Highlights:

  1. Record exports in October put Malaysia on right track
  2. Securities Commission and Bank Negara Malaysia working on regulations for digital assets
  3. MIEA eyes five collaborations in first half of 2019
  4. OPEC agrees oil output cut, no final figure yet
  5. China demands clarity from US and Canada over arrest of Huawei CFO

Record exports in October put Malaysia on right track
Finance Minister, Lim Guan Eng said the record-high October exports have put Malaysia on the right track under the government’s three-year fiscal consolidation plan. In a statement today, the minister said the resurgent growth in exports to RM96.4 billion and a record trade surplus of RM16.3 billion signalled that the government was on target towards getting the economy back on track. “What is encouraging is that exports of our primary commodities, especially palm oil and natural rubber which had been severely hit by falling prices and falling demand, recorded increases in October 2018 from the previous month,” he said. According to Malaysia external trade statistics released by the Department of Statistics Malaysia yesterday, on a month-on-month basis, exports of palm oil and palm oil-based products increased 10.8 per cent from RM5.6 billion, while exports of natural rubber recorded a growth of 2.7 per cent m-o-m from RM306.5 million. However, Lim warned that the good news on the trade front must be treated with caution. “(This is) because the global trade and economy is still fragile despite the 90-day truce declared in the trade war between the United States and China,” he added.

Securities Commission and Bank Negara Malaysia working on regulations for digital assets
Regulations are currently being put in place to bring digital assets within the remit of securities laws to promote fair and orderly trading and ensure investor protection, the Securities Commission (SC) and Bank Negara Malaysia (BNM) said today. Digital assets refer to digital currencies and digital tokens. SC will regulate the issuance of digital assets via initial coin offerings (ICO) and the trading of digital assets at digital asset exchanges in Malaysia.
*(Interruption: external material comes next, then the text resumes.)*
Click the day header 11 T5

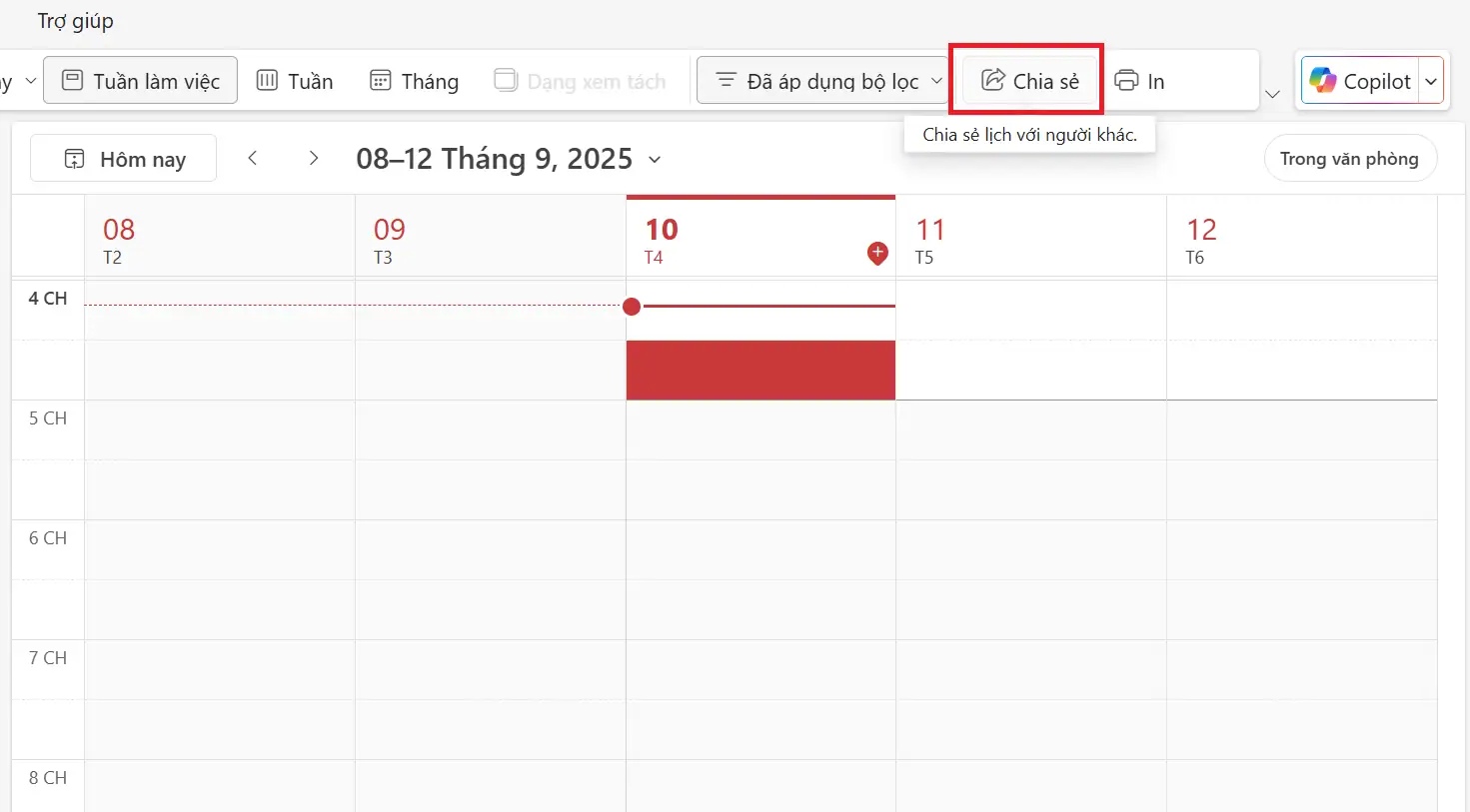[1031, 241]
The joint statement said ICO issuers and digital asset exchanges which are involved in the issuance or dealing of digital assets with a payment function will need to comply with relevant BNM laws and regulations relating to payments and currency matters. In addition, ICO issuers and digital asset exchanges are subject to the SC’s Guidelines on Prevention of Money Laundering and Terrorism Financing.
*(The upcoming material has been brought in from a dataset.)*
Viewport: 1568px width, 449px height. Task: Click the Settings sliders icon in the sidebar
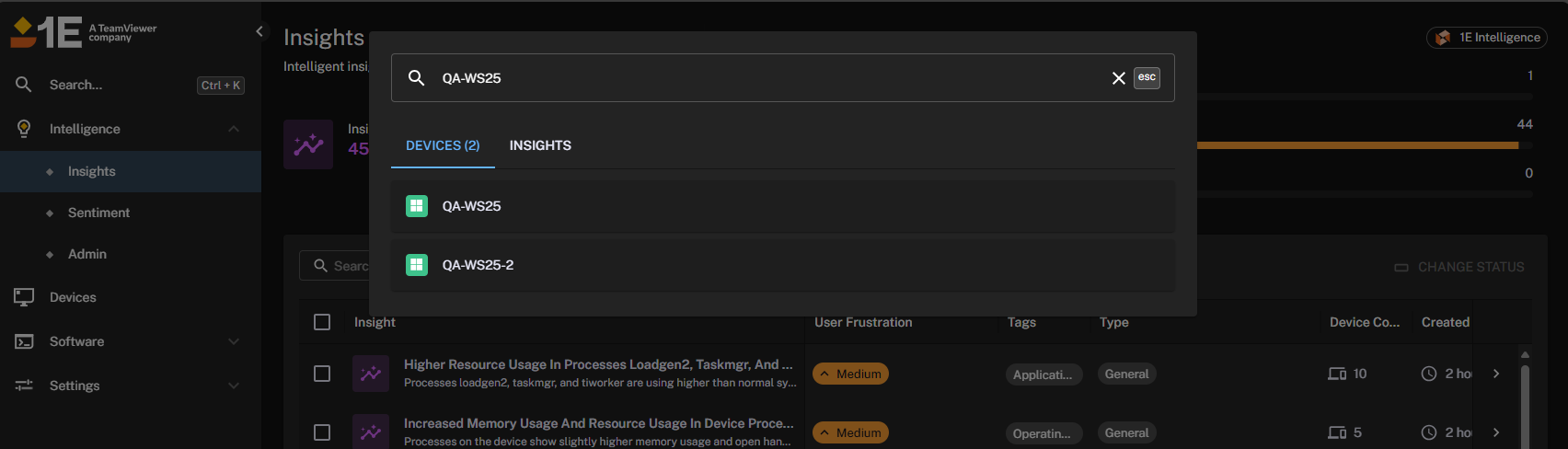[24, 386]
MIEA eyes five collaborations in first half of 2019
The Malaysian Institute of Estate Agents (MIEA) is eyeing up to five new collaborations in various segments, including insurance, in the first half of next year. Its President, Eric Lim said the plan would attract real estate agents and negotiators to join MIEA and increase its members from about 5,000 at present moving forward. “Our membership has seen a significant jump from about 1,500 members last year to more than 5,000 members to date and we expect the number to grow beyond that,” he told reporters in Kuala Lumpur.

OPEC agrees oil output cut, no final figure yet
The Organisation of Petroleum Exporting Countries (OPEC) has agreed on a tentative deal to cut oil output but has not yet come up with a final figure, an OPEC delegate said. Saudi Energy Minister Khalid al-Falih said earlier that OPEC needed non-OPEC Russia to come on board with cuts. He said a final decision by OPEC and its allies was likely by Friday evening.

China demands clarity from US and Canada over arrest of Huawei CFO ‘for violating US sanctions on Iran’
China said the US and Canadian authorities had yet to clarify their reason for attesting Huawei CFO, Sabrina Meng Wanzhou (pic). Meng was arrested in Vancouver on 1 December, reportedly for violating US trade sanctions against Iran. The US is seeking her extradition and a bail hearing has been set for tomorrow. Meng is also one of Huawei’s deputy chairpersons and a daughter of its founder and chief executive Ren Zhengfei. Chinese foreign ministry spokesman Geng Shuang said Beijing had lodged protests with Washington and Ottawa and offered consular assistance to Meng soon after she was detained. Her arrest raises more doubts about a 90-day truce on trade struck between Presidents Donald Trump and Xi Jinping on December 1, the day she was detained. Chinese commerce ministry deflected questions that tied Huawei’s crisis to the US-China trade war. “I don’t have information in this regard at the moment,” ministry spokesman Gao Feng said. Ottawa confirmed Meng’s arrest on Wednesday.